____ MATERIAL FOR THIS EXERCISE
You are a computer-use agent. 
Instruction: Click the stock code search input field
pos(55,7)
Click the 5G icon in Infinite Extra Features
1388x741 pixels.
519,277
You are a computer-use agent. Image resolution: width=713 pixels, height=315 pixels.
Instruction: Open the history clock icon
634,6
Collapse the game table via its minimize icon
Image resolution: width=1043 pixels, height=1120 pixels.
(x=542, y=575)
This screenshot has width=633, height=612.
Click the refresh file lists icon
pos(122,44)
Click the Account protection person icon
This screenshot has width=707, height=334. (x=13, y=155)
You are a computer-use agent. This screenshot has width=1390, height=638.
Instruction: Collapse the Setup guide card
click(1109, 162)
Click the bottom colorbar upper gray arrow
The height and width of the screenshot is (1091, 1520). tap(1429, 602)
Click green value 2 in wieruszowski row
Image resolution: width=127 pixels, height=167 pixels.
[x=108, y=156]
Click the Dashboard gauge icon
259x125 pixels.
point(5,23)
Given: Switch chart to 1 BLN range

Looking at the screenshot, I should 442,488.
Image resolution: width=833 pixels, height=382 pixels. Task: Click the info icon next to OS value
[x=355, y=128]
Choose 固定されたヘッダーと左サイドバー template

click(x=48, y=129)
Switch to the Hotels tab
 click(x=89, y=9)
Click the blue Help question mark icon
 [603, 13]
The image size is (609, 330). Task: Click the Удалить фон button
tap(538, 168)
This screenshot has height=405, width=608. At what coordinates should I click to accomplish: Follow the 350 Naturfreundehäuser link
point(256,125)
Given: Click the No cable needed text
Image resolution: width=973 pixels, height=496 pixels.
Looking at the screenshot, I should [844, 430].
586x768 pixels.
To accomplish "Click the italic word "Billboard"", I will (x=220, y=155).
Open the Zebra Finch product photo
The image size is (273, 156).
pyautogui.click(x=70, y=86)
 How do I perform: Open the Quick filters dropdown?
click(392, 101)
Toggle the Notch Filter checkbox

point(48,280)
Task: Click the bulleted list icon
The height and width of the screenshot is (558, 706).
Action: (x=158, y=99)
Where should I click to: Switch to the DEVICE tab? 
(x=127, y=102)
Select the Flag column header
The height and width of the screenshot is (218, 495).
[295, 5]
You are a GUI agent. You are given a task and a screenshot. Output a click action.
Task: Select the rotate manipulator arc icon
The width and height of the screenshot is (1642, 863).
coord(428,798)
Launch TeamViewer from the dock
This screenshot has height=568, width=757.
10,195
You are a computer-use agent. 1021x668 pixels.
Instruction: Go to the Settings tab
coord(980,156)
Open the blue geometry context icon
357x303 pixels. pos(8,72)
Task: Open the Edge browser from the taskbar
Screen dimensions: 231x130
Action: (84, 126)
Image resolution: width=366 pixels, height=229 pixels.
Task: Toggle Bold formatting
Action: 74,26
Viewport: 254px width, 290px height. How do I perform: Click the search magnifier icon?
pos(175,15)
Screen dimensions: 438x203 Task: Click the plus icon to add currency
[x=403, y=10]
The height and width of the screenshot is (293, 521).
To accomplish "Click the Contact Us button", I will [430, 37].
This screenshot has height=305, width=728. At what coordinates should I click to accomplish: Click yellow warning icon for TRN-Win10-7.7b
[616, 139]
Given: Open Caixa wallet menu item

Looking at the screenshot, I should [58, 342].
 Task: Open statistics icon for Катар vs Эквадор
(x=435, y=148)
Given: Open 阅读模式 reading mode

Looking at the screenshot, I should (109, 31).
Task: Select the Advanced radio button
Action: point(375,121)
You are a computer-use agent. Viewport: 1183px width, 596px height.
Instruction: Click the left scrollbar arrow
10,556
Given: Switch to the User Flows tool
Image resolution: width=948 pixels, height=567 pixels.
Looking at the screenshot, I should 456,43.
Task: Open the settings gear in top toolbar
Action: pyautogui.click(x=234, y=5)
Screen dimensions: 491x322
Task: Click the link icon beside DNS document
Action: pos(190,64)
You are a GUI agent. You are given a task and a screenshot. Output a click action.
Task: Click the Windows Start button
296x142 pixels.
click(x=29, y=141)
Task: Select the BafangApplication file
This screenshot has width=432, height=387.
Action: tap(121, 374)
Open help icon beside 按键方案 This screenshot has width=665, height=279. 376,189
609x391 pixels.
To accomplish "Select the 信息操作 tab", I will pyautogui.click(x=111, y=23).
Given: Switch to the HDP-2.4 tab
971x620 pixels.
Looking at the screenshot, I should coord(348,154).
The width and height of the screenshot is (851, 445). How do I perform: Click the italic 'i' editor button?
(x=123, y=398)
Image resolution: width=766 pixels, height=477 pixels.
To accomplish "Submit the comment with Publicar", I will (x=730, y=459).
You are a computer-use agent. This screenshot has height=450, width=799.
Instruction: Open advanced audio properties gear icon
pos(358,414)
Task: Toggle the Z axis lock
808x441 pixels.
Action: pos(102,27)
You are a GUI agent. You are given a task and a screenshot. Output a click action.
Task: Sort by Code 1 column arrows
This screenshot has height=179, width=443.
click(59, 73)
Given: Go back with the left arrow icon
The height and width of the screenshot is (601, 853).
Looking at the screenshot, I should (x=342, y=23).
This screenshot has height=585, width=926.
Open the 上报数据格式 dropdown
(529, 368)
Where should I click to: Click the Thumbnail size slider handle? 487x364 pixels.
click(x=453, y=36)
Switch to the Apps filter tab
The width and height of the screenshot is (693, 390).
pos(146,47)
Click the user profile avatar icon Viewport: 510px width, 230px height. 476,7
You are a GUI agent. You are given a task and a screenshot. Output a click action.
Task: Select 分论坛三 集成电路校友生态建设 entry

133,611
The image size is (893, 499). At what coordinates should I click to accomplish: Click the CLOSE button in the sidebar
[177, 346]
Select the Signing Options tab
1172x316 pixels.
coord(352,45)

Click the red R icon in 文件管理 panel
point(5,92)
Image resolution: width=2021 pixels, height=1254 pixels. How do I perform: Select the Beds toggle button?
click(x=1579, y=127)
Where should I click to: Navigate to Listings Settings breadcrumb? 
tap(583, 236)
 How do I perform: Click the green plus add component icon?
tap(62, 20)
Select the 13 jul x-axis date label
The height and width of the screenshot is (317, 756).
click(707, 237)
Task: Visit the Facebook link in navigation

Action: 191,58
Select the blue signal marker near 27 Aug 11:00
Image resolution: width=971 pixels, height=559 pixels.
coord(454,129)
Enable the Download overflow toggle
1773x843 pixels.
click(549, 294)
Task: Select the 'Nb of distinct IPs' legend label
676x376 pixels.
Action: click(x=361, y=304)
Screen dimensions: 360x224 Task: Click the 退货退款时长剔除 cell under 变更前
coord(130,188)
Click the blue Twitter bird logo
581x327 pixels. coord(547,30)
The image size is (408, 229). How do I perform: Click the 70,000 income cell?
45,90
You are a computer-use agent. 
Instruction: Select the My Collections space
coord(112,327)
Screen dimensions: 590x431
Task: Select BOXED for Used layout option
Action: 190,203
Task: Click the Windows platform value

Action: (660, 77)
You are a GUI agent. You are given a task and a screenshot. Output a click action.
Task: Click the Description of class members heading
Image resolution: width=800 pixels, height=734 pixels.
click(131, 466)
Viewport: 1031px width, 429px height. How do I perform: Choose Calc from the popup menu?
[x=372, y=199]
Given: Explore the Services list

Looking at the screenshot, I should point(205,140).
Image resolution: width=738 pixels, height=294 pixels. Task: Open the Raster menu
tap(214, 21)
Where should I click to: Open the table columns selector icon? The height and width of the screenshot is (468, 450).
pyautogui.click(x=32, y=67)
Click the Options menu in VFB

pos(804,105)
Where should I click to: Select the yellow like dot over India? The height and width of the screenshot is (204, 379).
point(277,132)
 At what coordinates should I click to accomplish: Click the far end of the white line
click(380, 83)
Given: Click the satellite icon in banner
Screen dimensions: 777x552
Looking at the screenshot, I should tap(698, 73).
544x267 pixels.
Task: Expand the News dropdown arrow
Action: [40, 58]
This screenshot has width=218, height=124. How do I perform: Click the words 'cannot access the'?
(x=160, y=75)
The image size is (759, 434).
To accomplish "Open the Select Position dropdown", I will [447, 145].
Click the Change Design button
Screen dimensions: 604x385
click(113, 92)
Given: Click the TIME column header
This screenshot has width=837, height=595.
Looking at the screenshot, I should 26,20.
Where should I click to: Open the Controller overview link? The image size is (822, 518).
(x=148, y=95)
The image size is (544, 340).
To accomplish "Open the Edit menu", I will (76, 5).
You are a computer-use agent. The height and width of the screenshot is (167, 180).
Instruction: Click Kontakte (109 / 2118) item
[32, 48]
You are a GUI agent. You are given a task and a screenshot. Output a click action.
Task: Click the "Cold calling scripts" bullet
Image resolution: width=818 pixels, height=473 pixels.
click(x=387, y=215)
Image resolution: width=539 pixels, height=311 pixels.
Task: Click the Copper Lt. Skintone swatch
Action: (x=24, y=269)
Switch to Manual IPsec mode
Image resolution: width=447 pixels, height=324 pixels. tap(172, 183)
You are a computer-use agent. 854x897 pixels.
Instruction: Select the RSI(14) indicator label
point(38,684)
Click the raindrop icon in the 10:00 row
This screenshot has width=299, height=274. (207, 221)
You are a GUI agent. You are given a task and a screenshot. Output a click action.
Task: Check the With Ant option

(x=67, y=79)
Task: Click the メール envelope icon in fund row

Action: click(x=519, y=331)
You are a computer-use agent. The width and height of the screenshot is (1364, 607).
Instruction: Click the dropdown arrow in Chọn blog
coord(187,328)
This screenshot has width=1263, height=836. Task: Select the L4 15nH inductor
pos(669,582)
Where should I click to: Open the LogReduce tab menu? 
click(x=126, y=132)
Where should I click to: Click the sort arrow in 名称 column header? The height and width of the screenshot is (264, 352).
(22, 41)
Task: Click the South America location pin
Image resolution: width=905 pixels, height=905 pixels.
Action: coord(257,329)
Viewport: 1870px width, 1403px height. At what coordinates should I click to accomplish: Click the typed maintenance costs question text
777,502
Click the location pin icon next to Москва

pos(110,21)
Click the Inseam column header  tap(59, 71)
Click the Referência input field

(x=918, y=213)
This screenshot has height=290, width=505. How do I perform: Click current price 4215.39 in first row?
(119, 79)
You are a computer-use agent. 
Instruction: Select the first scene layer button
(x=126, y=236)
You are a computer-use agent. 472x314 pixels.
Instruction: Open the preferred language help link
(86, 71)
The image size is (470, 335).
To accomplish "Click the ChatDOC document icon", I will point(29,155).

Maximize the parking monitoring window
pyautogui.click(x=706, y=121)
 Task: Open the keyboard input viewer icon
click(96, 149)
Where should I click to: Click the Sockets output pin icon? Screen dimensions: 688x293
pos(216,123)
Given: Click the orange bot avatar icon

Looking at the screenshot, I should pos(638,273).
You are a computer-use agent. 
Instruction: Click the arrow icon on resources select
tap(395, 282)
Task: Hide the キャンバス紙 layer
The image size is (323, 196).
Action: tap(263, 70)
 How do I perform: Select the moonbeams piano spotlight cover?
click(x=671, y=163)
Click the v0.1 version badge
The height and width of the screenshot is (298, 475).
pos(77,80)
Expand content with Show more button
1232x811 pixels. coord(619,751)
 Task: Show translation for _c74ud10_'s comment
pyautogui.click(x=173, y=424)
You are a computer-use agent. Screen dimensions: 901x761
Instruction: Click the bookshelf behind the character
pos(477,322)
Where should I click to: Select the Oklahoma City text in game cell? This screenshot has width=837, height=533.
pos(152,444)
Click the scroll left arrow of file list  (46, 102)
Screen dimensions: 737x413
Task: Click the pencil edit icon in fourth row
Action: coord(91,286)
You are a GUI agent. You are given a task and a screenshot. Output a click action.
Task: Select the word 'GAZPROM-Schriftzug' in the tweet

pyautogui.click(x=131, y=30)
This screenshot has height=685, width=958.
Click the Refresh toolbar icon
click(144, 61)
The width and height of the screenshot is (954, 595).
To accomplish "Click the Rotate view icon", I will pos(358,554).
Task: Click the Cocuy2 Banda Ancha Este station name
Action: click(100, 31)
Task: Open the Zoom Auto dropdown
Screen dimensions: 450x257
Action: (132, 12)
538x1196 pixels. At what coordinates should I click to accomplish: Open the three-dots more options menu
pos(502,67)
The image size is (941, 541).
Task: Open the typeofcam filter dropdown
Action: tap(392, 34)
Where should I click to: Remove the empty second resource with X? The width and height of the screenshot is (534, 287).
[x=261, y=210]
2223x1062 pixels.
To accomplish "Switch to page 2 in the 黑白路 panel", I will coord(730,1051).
________
* WORK REQUEST *
Restate word for word the lines above, beginning at the first one and ending at the line that carries "Click green value 2 in wieruszowski row".

* RESULT OF THIS EXERCISE *
You are a computer-use agent. 
Instruction: Click the stock code search input field
pos(55,7)
Click the 5G icon in Infinite Extra Features
1388x741 pixels.
519,277
You are a computer-use agent. Image resolution: width=713 pixels, height=315 pixels.
Instruction: Open the history clock icon
634,6
Collapse the game table via its minimize icon
Image resolution: width=1043 pixels, height=1120 pixels.
(x=542, y=575)
This screenshot has width=633, height=612.
Click the refresh file lists icon
pos(122,44)
Click the Account protection person icon
This screenshot has width=707, height=334. (x=13, y=155)
You are a computer-use agent. This screenshot has width=1390, height=638.
Instruction: Collapse the Setup guide card
click(1109, 162)
Click the bottom colorbar upper gray arrow
The height and width of the screenshot is (1091, 1520). tap(1429, 602)
Click green value 2 in wieruszowski row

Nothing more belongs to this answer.